Kami
berpisah saat kendaraan mulai tersebar dari antreannya. Aku lebih dulu turun.
Tak sepatah kata pun terlontar dari mulut kami. Adam terbangun saat aku sendang
meraba kantung bajuku untuk mengambil ongkos. Tampan sekali. Rambutnya terlihat
sedikit berantakan. Adam mengusap matanya dan kembali acuh. Apa Adam lupa ia
telah meminjam pundakku selama antrean panjang kendaraan? Ia tak lupa. Ia
melontarkan senyuman saat aku sudah di bawah bus. Kali ini ia sangat hangat,
tidak seperti disekolah. Adam yang dingin.
Cuaca mala mini sangat dingin.
Dingin hingga menusuk tulang. Sebuah short
message dilayar ponselku. Adam.
“Selamat
malam, Qhey. Makasih ya tadi pundaknya.” Adam mengucapkan terimakasih? Jarang
sekali seorang Adam mengucapkan terimakasih. Tanpa kusadari, mimic wajahku
berubah seketika. Bibirku membuat lengkungan senyuman. Berbalas short message dengan Adam membuatku
lelah dan terlelap malam itu.
***
Pagi ini kami tak berangkat sekolah
bersama. Ketika aku memasuki gerbang sekolah yang kesekian kalinya, mataku
selalu bergerak mengintai sosok Adam. Mata, otak dan perasaanku itu sangat
kompak. Mereka tak pernah ku berikan pelajaran. Setiap mataku tertuju pada
sosok Adam, otakku penuh denganya, dan perasaanku semakin menggebu-gebu
padanya. Tapi, saat mata kami kembali bertemu yang keseribu kalinya, ia tak
sekalipun melontarkan senyumannya padaku. Apa ia melupakan kejadian semalam?

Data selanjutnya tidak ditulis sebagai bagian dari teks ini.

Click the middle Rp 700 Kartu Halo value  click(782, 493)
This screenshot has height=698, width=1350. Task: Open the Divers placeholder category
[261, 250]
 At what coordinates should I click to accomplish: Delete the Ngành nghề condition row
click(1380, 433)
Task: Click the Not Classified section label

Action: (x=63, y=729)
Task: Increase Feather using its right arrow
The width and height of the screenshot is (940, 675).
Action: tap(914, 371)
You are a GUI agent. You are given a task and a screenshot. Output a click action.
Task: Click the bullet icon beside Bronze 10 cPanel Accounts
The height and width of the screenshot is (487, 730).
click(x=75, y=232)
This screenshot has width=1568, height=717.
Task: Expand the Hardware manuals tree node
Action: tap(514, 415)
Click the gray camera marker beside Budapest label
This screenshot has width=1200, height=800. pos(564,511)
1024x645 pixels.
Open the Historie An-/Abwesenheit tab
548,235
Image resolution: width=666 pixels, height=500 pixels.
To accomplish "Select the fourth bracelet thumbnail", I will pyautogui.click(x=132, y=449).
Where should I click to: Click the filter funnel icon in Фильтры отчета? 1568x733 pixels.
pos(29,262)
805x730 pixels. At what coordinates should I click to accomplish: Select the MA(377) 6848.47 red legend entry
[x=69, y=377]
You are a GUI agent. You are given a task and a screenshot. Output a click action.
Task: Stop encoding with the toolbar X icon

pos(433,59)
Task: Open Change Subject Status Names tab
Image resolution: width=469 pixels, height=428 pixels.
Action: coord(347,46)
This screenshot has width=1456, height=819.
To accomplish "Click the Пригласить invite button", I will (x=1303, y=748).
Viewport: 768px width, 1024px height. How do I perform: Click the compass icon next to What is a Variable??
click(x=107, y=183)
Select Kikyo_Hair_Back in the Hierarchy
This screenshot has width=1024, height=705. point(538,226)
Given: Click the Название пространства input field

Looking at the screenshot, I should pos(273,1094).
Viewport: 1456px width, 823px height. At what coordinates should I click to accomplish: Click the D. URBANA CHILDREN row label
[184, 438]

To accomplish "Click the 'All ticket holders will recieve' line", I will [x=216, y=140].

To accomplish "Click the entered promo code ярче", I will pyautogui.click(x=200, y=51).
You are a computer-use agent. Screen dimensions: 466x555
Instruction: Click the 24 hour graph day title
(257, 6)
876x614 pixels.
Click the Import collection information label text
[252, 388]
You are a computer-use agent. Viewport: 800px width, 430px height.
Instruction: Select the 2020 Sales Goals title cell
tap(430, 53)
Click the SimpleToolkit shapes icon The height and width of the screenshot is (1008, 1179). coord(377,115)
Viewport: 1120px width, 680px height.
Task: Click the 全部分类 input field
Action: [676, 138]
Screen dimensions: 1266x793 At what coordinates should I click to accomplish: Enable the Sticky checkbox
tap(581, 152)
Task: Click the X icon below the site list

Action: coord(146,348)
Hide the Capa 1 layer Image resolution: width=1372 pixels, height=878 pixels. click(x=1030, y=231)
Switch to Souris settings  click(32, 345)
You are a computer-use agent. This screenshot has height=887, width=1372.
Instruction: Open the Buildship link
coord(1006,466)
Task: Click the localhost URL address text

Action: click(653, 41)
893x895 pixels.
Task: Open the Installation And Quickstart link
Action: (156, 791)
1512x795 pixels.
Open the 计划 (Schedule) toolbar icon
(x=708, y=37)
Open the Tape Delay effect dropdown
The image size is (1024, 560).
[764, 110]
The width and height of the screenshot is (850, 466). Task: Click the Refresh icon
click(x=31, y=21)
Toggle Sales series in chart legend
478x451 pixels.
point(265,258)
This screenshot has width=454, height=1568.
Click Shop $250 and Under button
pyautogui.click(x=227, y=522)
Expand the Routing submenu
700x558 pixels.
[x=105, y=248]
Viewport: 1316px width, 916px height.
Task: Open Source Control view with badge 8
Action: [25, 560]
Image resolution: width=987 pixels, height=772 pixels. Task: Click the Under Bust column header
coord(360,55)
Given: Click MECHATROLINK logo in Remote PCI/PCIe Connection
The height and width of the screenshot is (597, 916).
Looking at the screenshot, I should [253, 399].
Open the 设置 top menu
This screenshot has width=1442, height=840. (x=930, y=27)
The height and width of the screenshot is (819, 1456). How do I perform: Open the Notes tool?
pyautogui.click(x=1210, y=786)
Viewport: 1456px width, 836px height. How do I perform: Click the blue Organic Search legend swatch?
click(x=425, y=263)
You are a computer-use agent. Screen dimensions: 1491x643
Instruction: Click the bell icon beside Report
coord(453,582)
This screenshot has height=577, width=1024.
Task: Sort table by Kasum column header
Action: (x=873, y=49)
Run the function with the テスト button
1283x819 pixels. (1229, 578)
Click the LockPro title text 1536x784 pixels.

Malam yang telah kami lewati bersama.
Satu pesan. Dua pesan. Tiga pesan.
Hingga puluhan pesan kami lewati malam itu. kalimat-kalimat penyanjung bahkan
pujian kami saling lontarkan begitu saja. Kalimat layaknya sepasang kekasih.
Apa dia menyukaiku? Apa ia hanya kembali ingin membuatku melayang? Ia sangat
manis malam itu. Malam itu, kami tutup dengan ucapan selamat malam. Tak hanya
itu, Adam menyelipkan satu kalimat lagi
‘I Love You’. Nyaris ku
lemparkan ponselku saat itu. Aku tak tahu apa yang harus ku balas. Satu pesan
itu masih tersimpan di ponselku. Bahkan, menjadi penyemangat awal hariku.
Sekolahan mulai sepi. Satu demi satu
warga sekolah meninggalkan sekolahan. Tidak bagiku, Adam, Faqih, dan Zalfa.
Saat itu, kami sedang mengahadiri rapat OSIS. Adam dan Zalfa duduk di satu meja
yang sama. Mengapa aku merasa sakit? Takut rasanya jika Adam kembali
mengharapkan cinta Zalfa. Ribuan canda dan gelak tawa ia curahkan pada Zalfa.
Mengapa aku tak pernah merasakan itu di sekolah. Aku hanya dapat
membanyang-bayang saja. Adam, tak ingatkah kau semalam? Tak dapatkah kau
perlakukanku seperti Zalfa?
Zalfa mulai bangkit dari kursinya dan
duduk disampingku.
“Kamu
sama Adam ada apaan?”
“Apa?
Enggak. Cuma temen biasa, Fa.”
“Apa
kamu ga ada sedikit tertarik sama Adam? Dia kagum sama kamu.”
Bagaimana tidak? Saat aku mendengar
cerita singkat Zalfa, aku merasa jantungku seperti dipicu dengan defibrillator. Meski selama ini Adam
mengincar Zalfa, tak pernah sekalipun Zalfa melayaninya. Bahkan, saat Zalfa
mengakhiri hubungannya dengan Rangga, ia tetap tak ingin menyatu bersama Adam.